“I present, for what it is worth, and may prove to be worth, the following bill of axioms or aphorisms on public administration, as fitting this important occasion.
# The continuous and fairly efficient discharge of certain functions by government, central and local, is a necessary condition for the existence of any great society.
# As a society becomes more complicated, as its division of labor ramifies more widely, as its commerce extends, as technology takes the place of handicrafts and local self-sufficiency, the functions of government increase in number and in their vital relationships to the fortunes of society and individuals.
# Any government in such a complicated society, consequently any such society itself, is strong in proportion to its capacity to administer the functions that are brought into being.

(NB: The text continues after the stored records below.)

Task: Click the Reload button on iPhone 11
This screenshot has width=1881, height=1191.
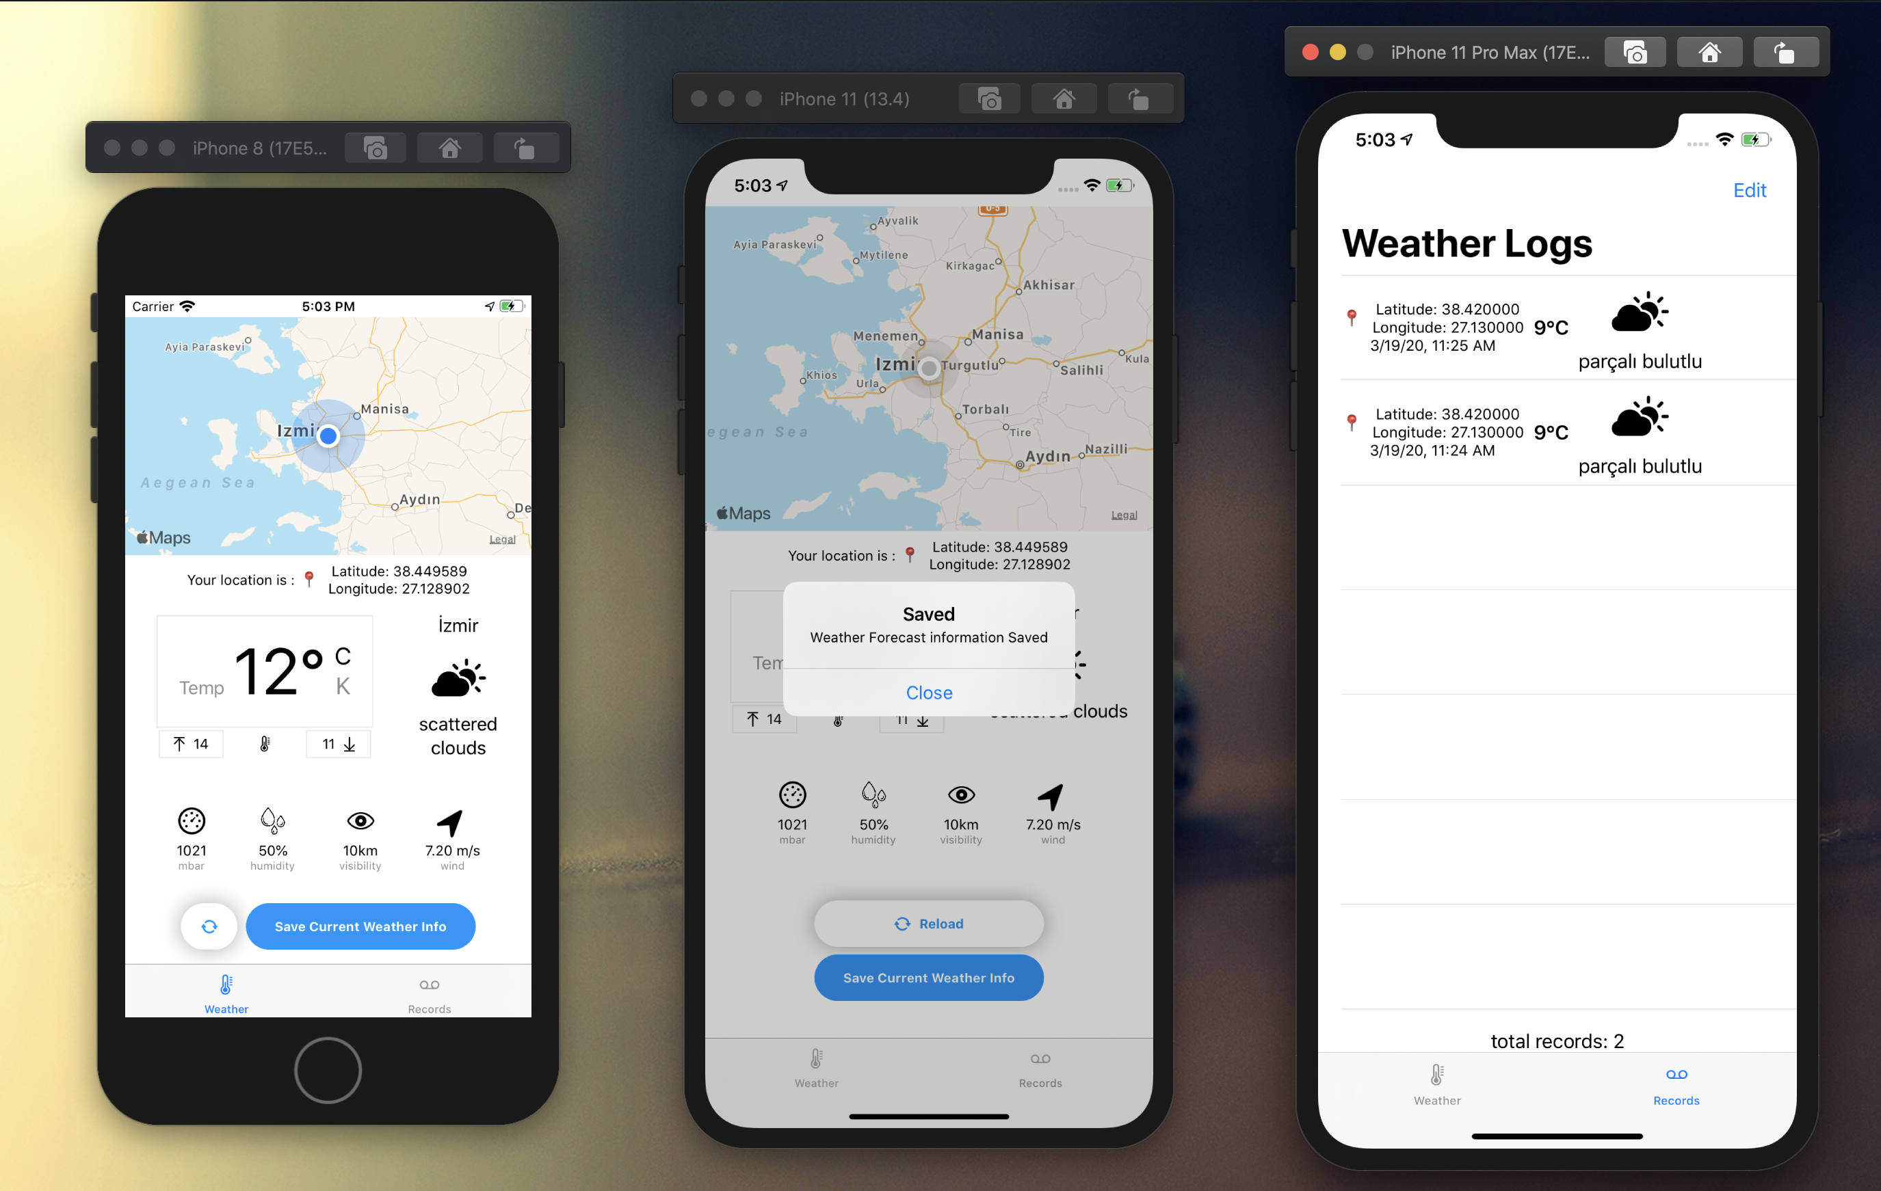Action: coord(930,922)

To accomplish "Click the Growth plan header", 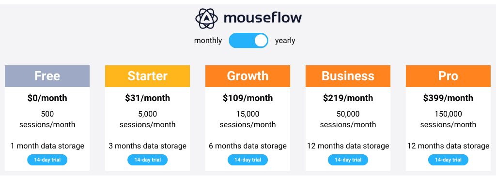I will pos(248,76).
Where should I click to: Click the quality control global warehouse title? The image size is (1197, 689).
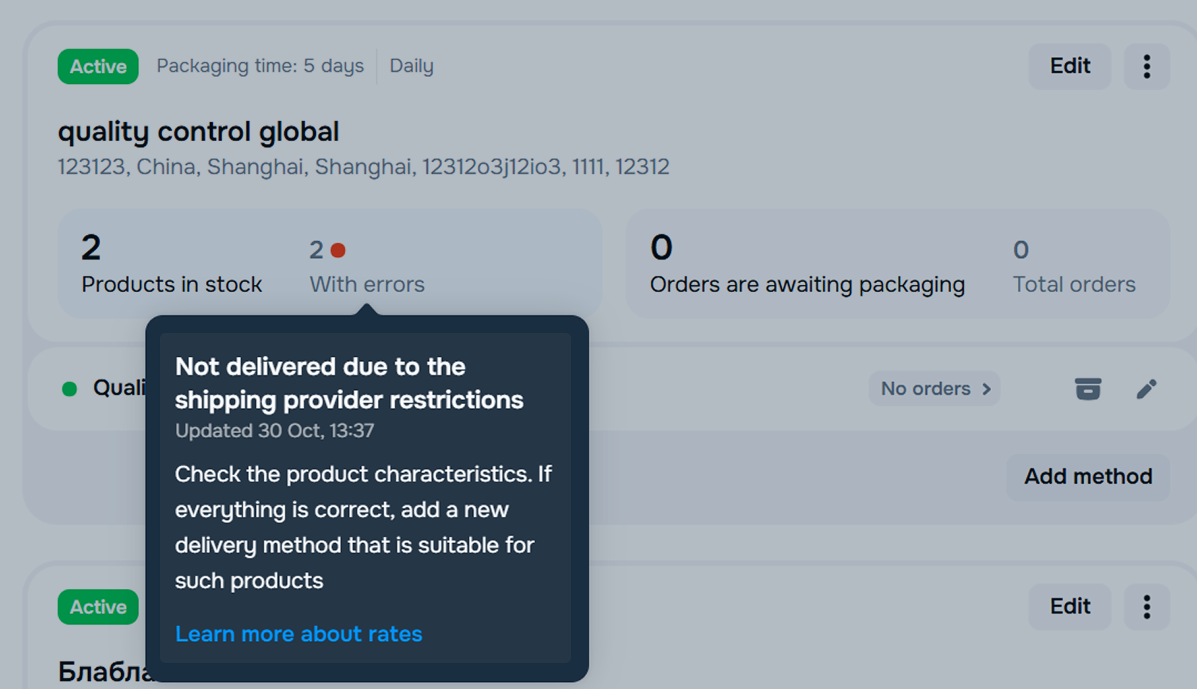click(198, 132)
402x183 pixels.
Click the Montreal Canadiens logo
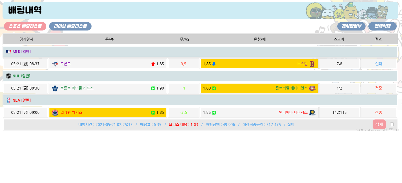point(312,88)
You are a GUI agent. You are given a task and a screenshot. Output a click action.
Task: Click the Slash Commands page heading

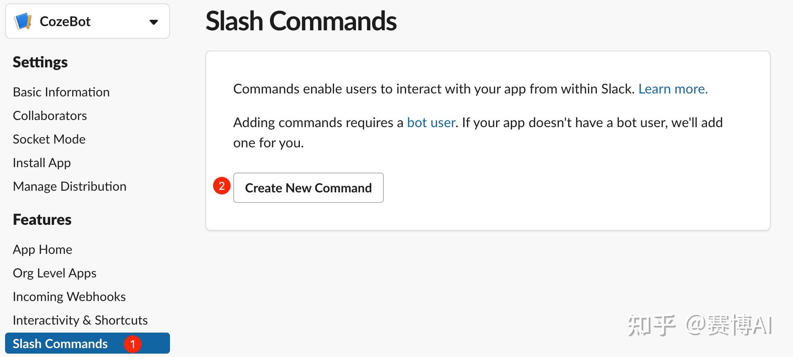pos(301,21)
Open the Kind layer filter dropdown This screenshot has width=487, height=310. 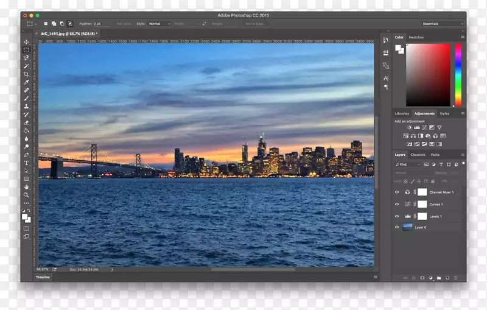409,164
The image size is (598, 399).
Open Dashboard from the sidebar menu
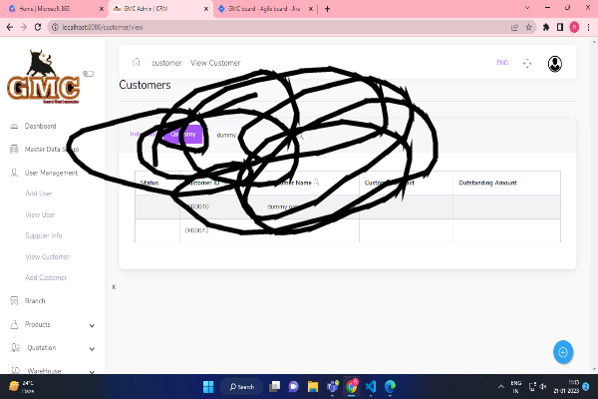(x=40, y=127)
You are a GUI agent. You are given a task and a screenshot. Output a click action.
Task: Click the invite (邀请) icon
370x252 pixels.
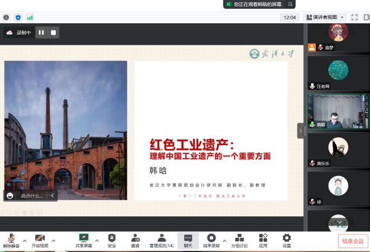[x=135, y=240]
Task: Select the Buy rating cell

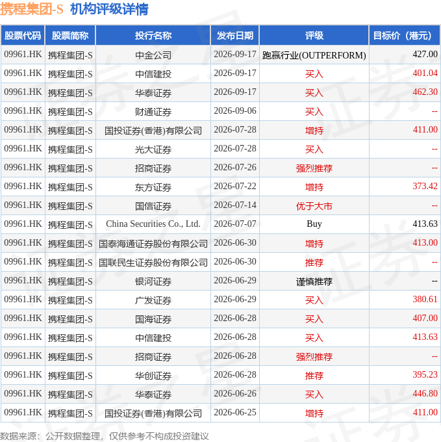Action: 314,224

# Legislation respecting these functions, difficult as it is, is relatively easy as compared with the enforcement of legislation, that is, the effective discharge of these functions in their most minute ramifications and for the public welfare.
# When a form of government, such as ours, provides for legal changes, by the process of discussion and open decision, to fit social changes, then effective and wise administration becomes the central prerequisite for the perdurance of government and society — to use a metaphor, becomes a foundation of government as a going concern.
# Unless the members of an administrative system are drawn from various classes and regions, unless careers are open in it to talents, unless the way is prepared by an appropriate scheme of general education, unless public officials are subjected to internal and external criticism of a constructive nature, then the public personnel will become a bureaucracy dangerous to society and to popular government.
# Unless, as David Lilienthal has recently pointed out in an address on the Tennessee Valley Authority, an administrative system is so constructed and operated as to keep alive local and individual responsibilities, it is likely to destroy the basic well-springs of activity, hope, and enthusiasm necessary to popular government and to the following of a democratic civilization.”

Administration, A Foundation of Government (1940)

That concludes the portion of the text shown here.